For example, a life test is carried out on a product made of two materials, A and B , and it is found that

A 1610 1650 1680 1700 1750 1720 1800

B 1580 1600 1640 1640 1700

Is there any significant difference in the impact of the two materials on product quality ?

Solution Arrange the above data into the following table from small to large :

rank

1 2 3 4 5 6 7 8 9 10 11 12

First

Second

1610 1650 1680 1700 1720 1750 1800

1580 1600 1640 1640 1700

The rank in the first row in the above table represents the ordinal number arranged from small to large. There are 1700 A and B data , and they are ranked in two ordinal positions of 8 and 9. The rank is taken according to the average rank .

Statistical Hypothesis Testing Steps

Process analysis

( 1 ) Suppose H ₀

( 2 ) Statistics

( 3 ) gives the significance level

( 4 ) Find out the confidence limit

( 5 ) Calculate statistics

( 6 ) Statistical inference

At that time , accept H ₀

When or , negate H ₀

Assuming no significant difference in the impact of the two materials on product life

T = sum of ranks for the group with the smaller number of samples

Check the "rank sum test table" (see next page), parameters n ₁ =5, n ₂ =7

( n ₁n ₂ , the size of the two samples) to get the lower limit of T

and caps (i.e. negative domains or

T= 1+2+4+5+8.5=20.5 (rank sum of group B)

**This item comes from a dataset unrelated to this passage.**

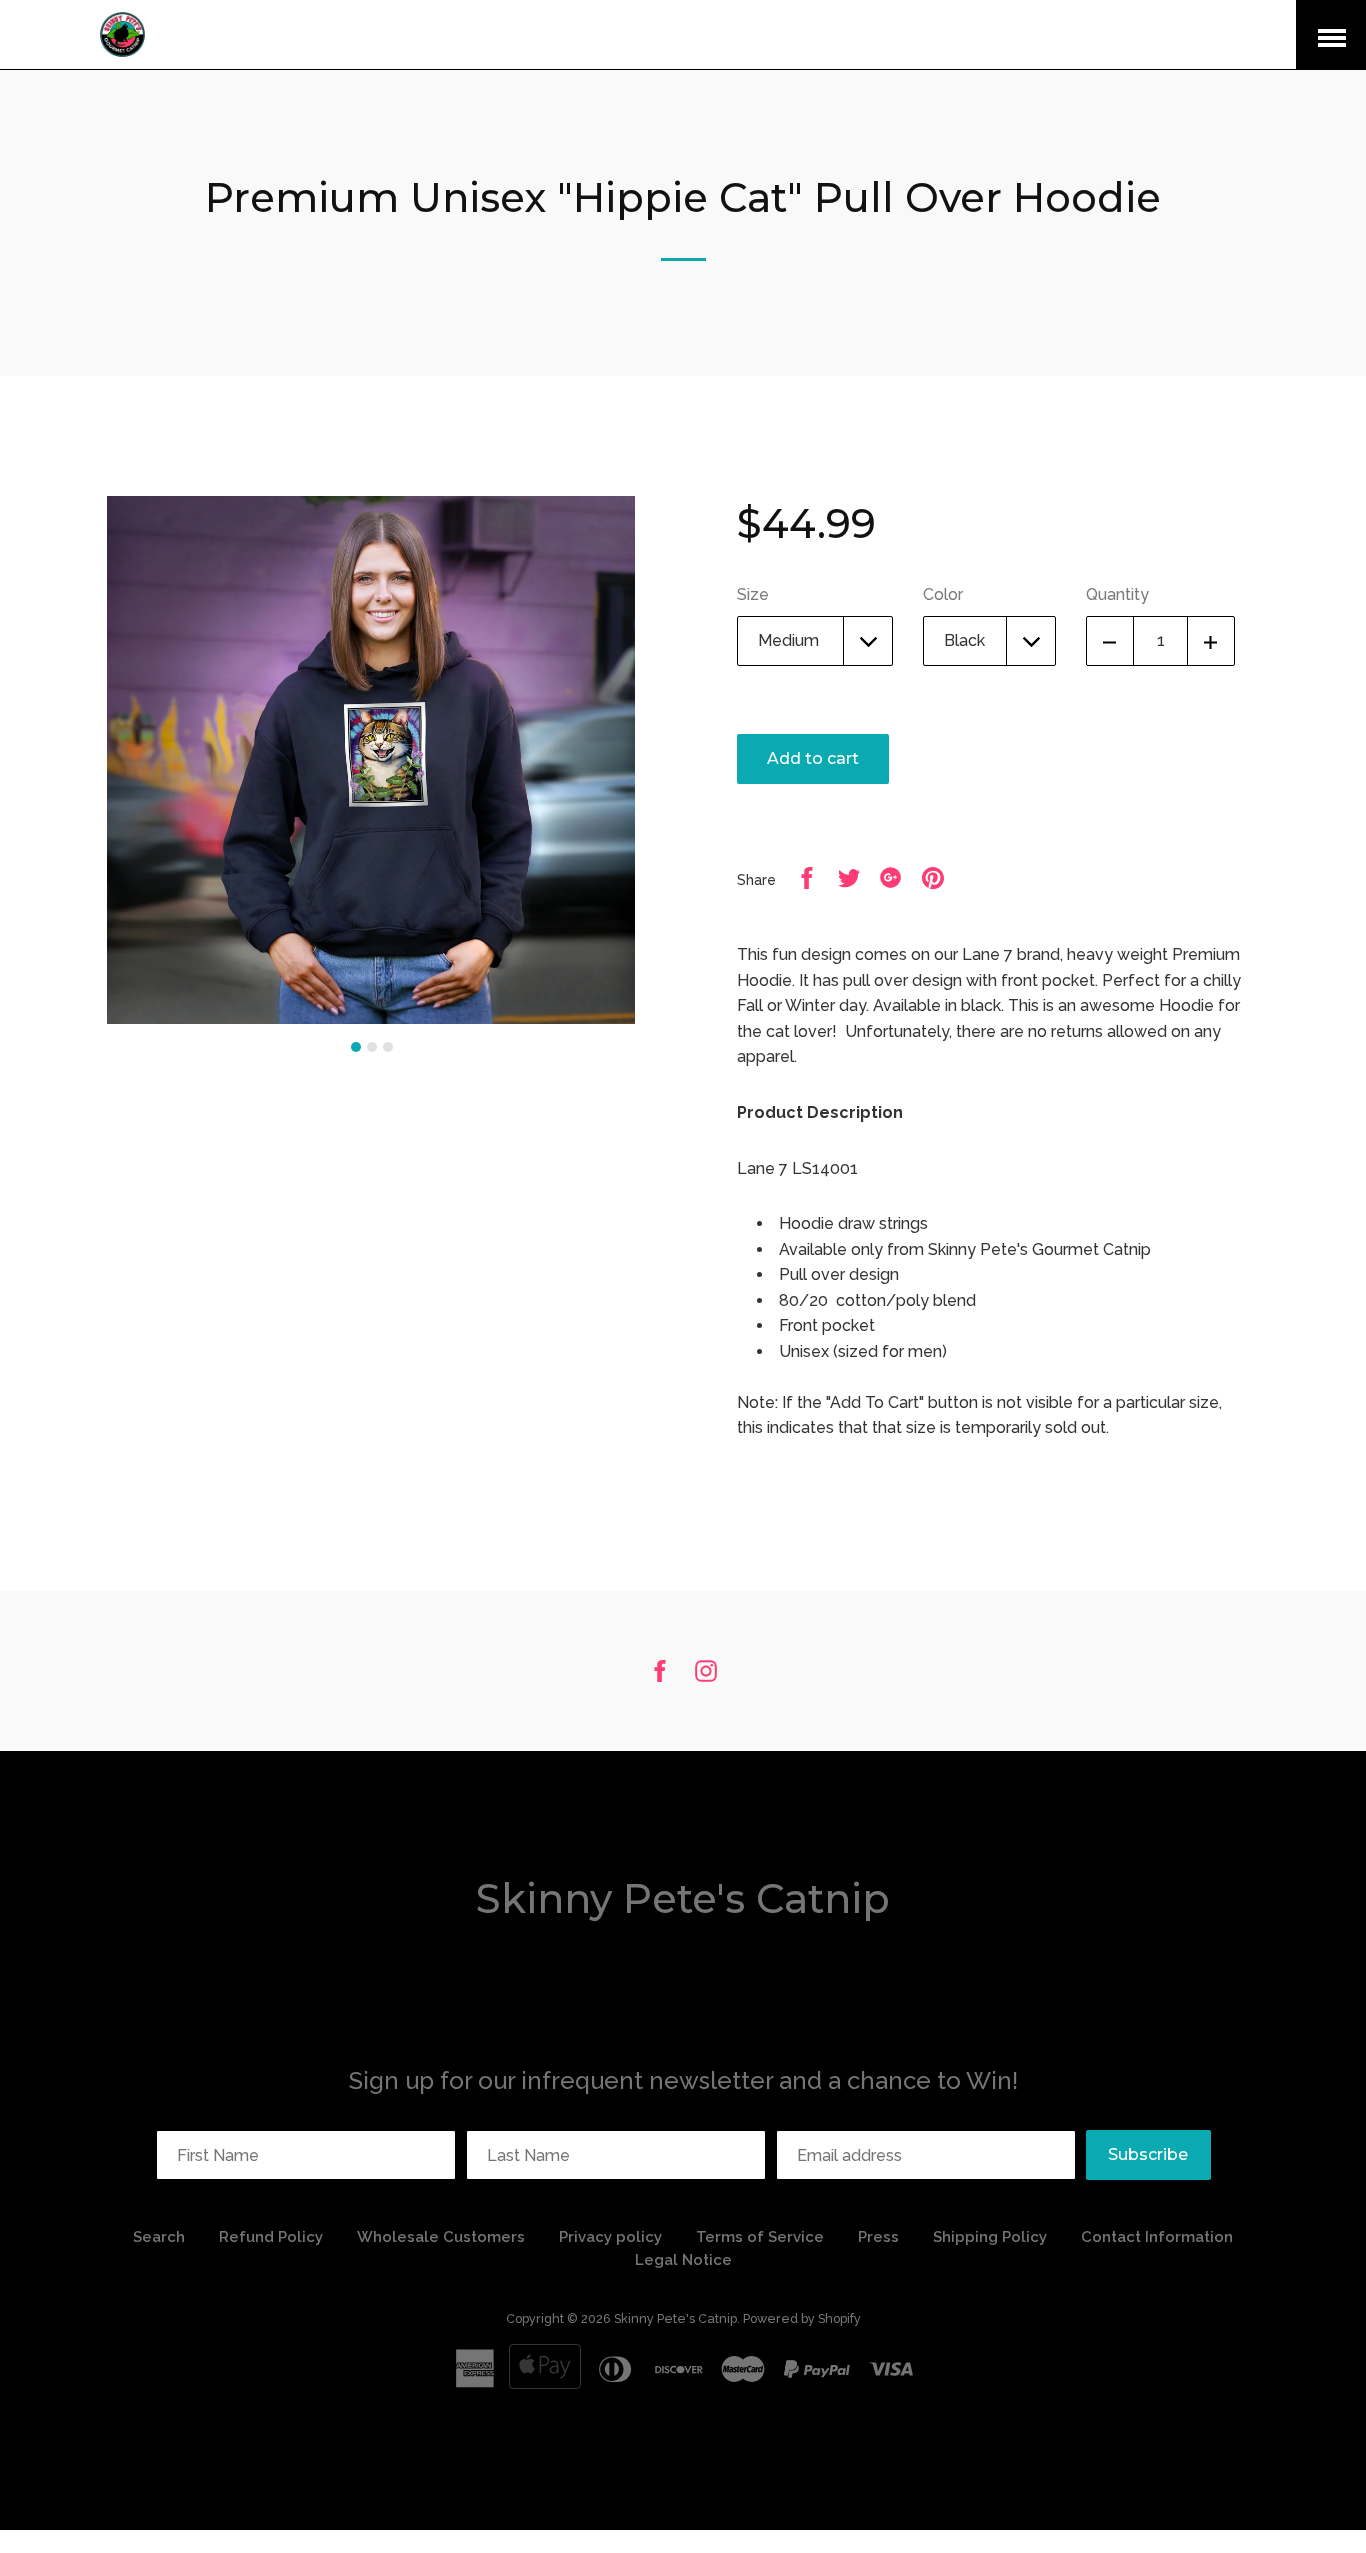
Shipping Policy (990, 2237)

Because , so negate H ₀ , that is, with 5 % , think that the influence of the two materials on the product life is significantly different

rank sum test table

n ₁

n ₂

n ₁

n ₂

n ₁

n ₂

n ₁

n ₂

n ₁

n ₂

twenty one

twenty two

twenty one

twenty one

twenty three

twenty two

twenty four

twenty two

twenty one

twenty three

twenty two

twenty four

108

105

114

111

131

127

[ Note ] The header indicates the number of data in the two groups; and are the lower and upper limits of the rank sum, respectively. The corresponding rank and upper and lower limits are represented by bold numbers, and the corresponding rank and upper and lower limits are represented by ordinary fonts.

3. Analysis of variance

Analysis of variance is a method of analyzing experimental (or observational) data. The basic problem it solves is to clarify the influence of various factors related to the research object and the interaction between various factors on the object through data analysis. The objects it studies are assumed to follow a normal distribution.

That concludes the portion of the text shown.